### EXERCISE DETAILS
All lines containing the string "will" must be copied from the entries.

### DATA EXTRACTS

++++++++++++++++++++

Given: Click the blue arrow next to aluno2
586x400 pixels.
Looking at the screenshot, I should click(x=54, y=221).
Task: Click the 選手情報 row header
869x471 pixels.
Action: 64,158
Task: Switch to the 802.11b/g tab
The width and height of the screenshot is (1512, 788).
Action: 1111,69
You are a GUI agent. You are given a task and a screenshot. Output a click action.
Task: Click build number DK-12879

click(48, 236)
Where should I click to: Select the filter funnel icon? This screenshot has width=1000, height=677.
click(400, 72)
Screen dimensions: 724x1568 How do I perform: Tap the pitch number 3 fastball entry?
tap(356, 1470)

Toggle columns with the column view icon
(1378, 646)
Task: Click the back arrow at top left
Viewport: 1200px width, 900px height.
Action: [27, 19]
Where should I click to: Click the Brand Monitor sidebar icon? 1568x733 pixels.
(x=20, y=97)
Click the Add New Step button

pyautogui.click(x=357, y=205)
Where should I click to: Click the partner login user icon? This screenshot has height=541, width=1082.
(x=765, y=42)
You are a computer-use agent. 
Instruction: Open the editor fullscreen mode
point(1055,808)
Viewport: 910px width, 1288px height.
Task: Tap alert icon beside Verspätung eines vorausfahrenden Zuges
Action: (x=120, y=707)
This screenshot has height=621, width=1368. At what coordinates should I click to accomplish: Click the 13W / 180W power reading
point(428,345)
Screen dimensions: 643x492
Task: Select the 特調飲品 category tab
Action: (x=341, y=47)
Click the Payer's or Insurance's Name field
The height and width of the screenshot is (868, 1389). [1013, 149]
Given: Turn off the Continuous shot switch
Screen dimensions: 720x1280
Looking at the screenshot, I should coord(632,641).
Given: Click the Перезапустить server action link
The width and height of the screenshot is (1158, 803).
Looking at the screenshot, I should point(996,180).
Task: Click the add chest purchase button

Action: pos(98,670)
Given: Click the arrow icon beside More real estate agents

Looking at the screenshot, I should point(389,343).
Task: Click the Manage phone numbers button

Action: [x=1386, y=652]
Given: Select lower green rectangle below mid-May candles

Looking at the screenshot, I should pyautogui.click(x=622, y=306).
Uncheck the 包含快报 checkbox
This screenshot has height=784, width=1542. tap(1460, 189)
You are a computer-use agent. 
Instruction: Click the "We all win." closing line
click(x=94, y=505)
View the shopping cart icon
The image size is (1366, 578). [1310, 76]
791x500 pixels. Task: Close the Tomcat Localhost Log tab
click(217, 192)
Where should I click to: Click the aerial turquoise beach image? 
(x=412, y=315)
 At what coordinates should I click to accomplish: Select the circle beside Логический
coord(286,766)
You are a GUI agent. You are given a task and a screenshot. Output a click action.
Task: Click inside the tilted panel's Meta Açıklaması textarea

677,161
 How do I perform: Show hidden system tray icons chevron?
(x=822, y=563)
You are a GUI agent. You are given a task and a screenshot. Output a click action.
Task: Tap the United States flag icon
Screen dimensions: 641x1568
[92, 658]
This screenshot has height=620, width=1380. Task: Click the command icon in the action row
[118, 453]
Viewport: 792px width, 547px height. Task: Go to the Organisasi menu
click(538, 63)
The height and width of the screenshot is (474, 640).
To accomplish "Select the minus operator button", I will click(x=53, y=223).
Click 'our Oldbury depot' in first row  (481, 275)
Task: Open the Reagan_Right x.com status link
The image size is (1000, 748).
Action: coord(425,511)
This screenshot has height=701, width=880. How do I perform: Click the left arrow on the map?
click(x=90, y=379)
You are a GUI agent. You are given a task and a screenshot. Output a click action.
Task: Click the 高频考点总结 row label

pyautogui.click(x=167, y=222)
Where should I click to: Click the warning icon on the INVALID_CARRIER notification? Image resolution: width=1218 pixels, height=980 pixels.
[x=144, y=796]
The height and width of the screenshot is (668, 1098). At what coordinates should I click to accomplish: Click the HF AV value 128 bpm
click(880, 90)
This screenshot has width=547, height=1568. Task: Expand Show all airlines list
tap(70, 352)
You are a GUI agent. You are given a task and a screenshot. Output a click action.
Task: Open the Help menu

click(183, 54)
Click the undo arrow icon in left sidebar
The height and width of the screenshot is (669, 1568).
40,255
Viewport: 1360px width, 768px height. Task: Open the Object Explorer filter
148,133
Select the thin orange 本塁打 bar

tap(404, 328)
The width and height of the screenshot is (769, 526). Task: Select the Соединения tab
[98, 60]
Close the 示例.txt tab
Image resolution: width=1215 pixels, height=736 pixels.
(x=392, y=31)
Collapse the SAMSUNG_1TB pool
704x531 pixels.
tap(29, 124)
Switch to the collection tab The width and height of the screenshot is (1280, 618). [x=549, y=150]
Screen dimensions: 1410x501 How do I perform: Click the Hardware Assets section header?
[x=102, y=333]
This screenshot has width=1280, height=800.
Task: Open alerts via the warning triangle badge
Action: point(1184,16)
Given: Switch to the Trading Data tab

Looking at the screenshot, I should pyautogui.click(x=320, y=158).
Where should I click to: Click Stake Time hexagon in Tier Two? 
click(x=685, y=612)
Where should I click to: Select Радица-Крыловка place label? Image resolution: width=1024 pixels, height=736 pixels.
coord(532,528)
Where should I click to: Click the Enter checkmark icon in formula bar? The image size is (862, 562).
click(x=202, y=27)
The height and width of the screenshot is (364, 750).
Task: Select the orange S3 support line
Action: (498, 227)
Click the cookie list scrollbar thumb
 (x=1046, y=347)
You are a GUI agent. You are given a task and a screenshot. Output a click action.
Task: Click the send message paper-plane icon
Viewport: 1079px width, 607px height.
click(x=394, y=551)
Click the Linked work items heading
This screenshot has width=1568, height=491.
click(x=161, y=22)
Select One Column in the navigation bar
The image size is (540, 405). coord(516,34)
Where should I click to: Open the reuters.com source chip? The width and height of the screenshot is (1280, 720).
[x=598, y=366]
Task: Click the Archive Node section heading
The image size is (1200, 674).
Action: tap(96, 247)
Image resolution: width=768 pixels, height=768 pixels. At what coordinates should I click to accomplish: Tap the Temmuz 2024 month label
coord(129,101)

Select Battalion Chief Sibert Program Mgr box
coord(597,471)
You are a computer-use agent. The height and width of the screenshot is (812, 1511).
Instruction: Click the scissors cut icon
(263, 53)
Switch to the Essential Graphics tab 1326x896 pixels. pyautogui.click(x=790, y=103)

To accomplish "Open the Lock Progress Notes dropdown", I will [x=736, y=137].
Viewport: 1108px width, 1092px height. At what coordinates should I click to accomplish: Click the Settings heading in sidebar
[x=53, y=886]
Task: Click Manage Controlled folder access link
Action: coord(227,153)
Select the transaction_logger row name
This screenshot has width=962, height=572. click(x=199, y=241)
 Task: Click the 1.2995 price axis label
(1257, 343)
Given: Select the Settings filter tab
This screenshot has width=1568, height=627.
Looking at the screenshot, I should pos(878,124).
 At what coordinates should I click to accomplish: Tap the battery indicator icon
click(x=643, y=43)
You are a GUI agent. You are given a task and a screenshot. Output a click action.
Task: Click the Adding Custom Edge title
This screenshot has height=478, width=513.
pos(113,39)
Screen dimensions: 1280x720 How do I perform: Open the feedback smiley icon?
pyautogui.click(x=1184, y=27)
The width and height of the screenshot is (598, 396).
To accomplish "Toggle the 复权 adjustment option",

++++++++++++++++++++

### OUTPUT BELOW
To accomplish "Select the minus operator button", I will click(x=53, y=223).
To accomplish "Open the Lock Progress Notes dropdown", I will [x=736, y=137].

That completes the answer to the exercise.